Ok, back to the bar, where this naive band, by social media standards, may be up on the stage, *gasp*, making no money for their appearance! Are they fools? No. They're performers, who may be building their audience.

Doing things to promote your band may involve doing things where you do not get paid, or so I've heard. Never had a band. Did spend some time once trying to come up with band names though, just for the fun of it, as I like to write.

But bands don't have to demand payment just because they're performing for an audience.

It's their option. Or maybe it isn't. Maybe they either play at that bar for nothing, or maybe drinks, just to be heard, or they go home and make a video for YouTube. Which you know, may be kind of the same thing, in a way, without the drunks. Ok, you still may have the drunks, commenting away!
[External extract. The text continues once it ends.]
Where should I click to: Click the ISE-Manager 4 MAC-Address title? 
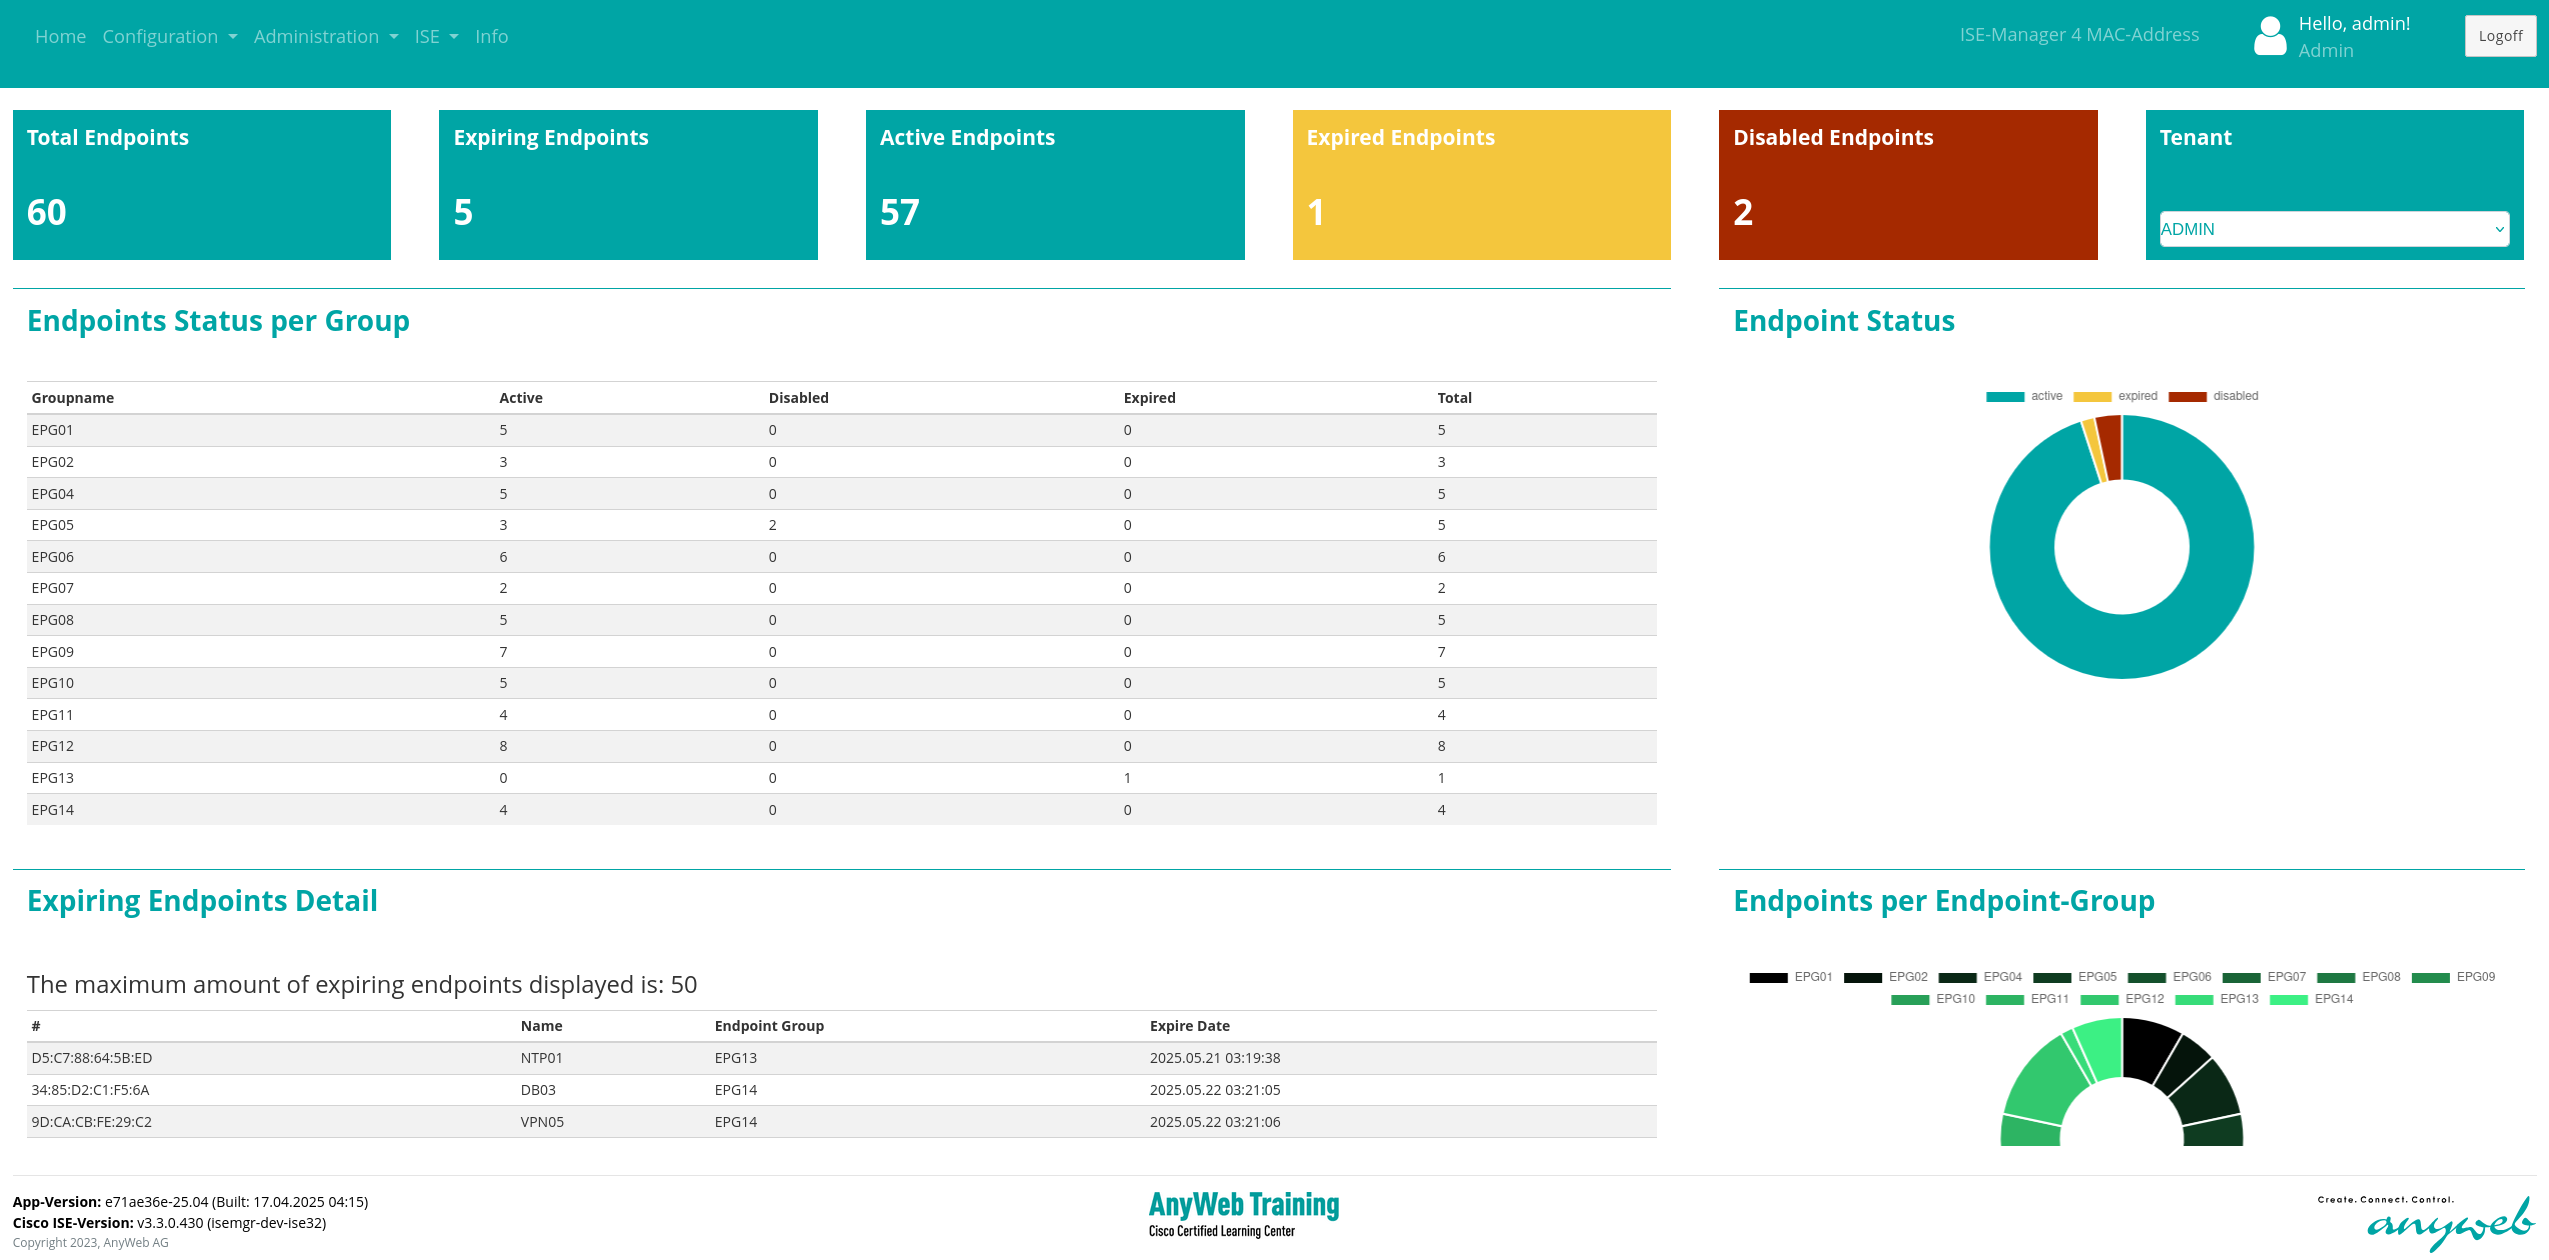point(2078,35)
So this analogy seems to kind of work ok to me. And I think one problem with people in tech is they may not hang out in enough bars. I spent twenty years hanging out in a LOT of bars, which may be why I'm so puzzled by web radio.

Some tech people--clearly not all as I qualify as one myself--seem to come from a different kind of world, where some seem to think people should pay every time somebody plays.

That kind of world would shutdown entertainment completely.

Like, MOST people would NOT pay a cover every single time they might be entertained by like just wandering into a bar that has a band, you know?

Or am I wrong here, would you? Think about it, every time you just walked into a bar you had to pay a fee. And every time you heard a song anywhere you got charged.

That was the world that some thought they could force on us.

And I don't blame artists, as if you have some guy in an expensive suit telling you that someone should pay every time you strum a guitar, who wouldn't want to believe that?

So, in my opinion, web radio should let people just listen, where ads are the established default, so we know it. And not get excited if they do nothing else. It should maybe pay artists who can demonstrate a loyal fanbase willing to pay, and get money from them, while not bugging anyone else. And people should be able to buy directly from the artists the songs they really love.

Whatever the web does, bars will still do their thing, as you know?

They've been doing it for thousands of years.